English knight and army officer (died 1630)

Sir Moyses Hill (often written as Sir Moses Hill) (died February 1629-30) was an English army officer who served in Ireland and later settled in Ulster. He was the governor of Olderfleet Castle, mareschal of Carrickfergus, provost mareschal of Ulster, and represented County Antrim in the Irish parliament of 1613.

Moyses arrived in Ireland in 1573 as part of the Earl of Essex, Walter Devereux's army to subdue or colonize Ulster.

In 1597 he was present at the Battle of Carrickfergus. He was appointed the governor of Olderfleet Castle and knighted in 1603. In 1611, he was given possession of the village of Cromlin (now Hillsborough). The position of Provost Mareschal of the Province of Ulster was created for him in 1617. He was granted 2,000 acres in County Antrim and 40,000 acres in County Down for his services to the Crown.

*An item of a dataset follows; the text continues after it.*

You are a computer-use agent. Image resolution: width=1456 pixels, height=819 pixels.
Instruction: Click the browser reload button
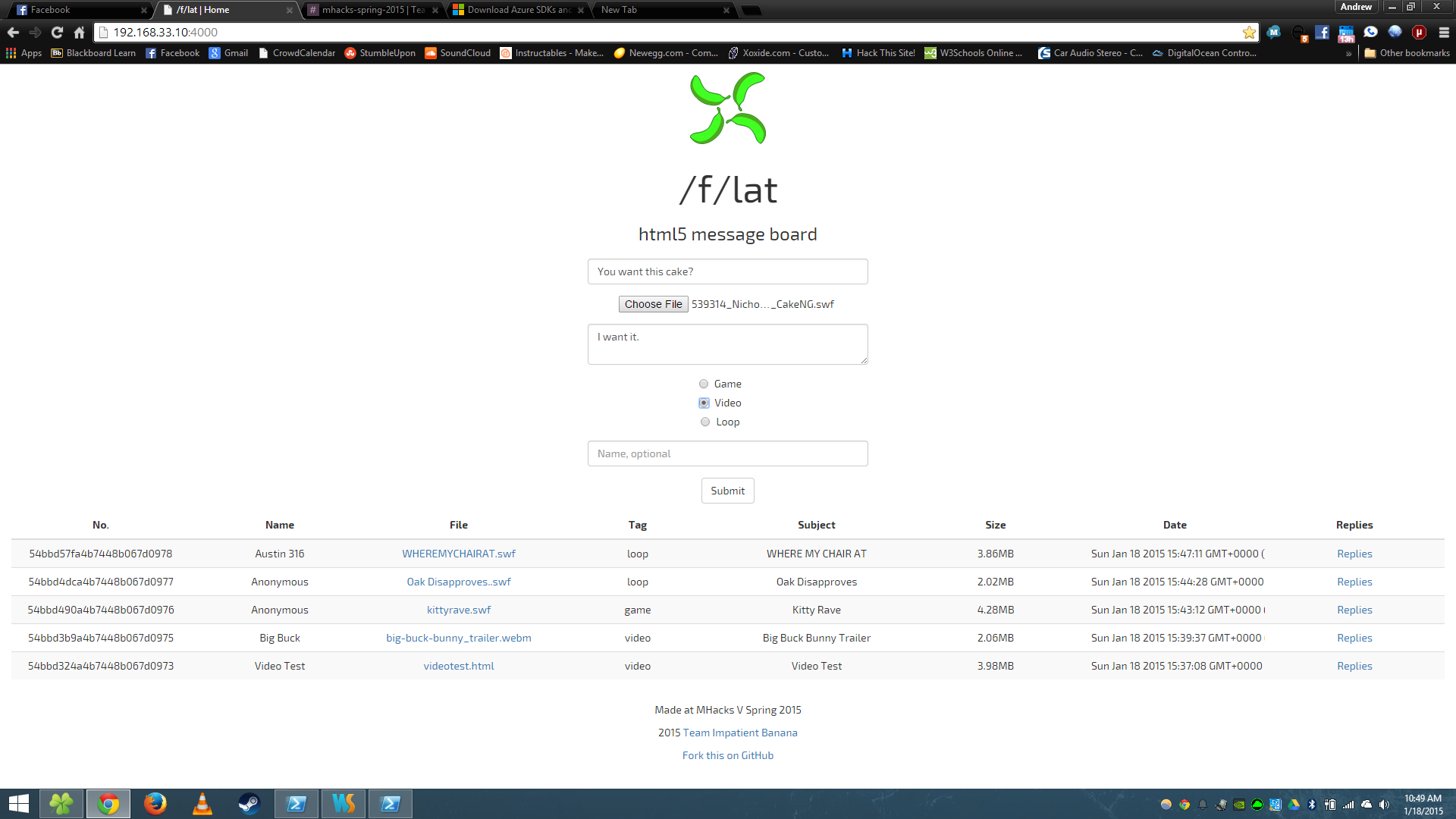(x=57, y=32)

He died in February 1629–30.

==Family==
He married, firstly, Alice MacDonnell, sister of Sorley Boy MacDonnell, daughter of Alexander MacDonnell, Lord of Islay and Kintyre, and Catherine MacDonald. Their children were:
- Mary Hill, married Sir James Craige of Carrickfergus.
- Penelope Hill, married firstly Arthur Wilmot, son of Charles Wilmot, 1st Viscount Wilmot; secondly Sir William Brooke, and had issue, including the celebrated beauty Margaret, Lady Denham and Hon. Frances Brooke; and thirdly Hon. Edward Russell, and had further issue, including the leading Whig statesman Edward Russell, 1st Earl of Orford. Penelope died in July 1694
- Frances Hill, married Colonel Thomas Coote.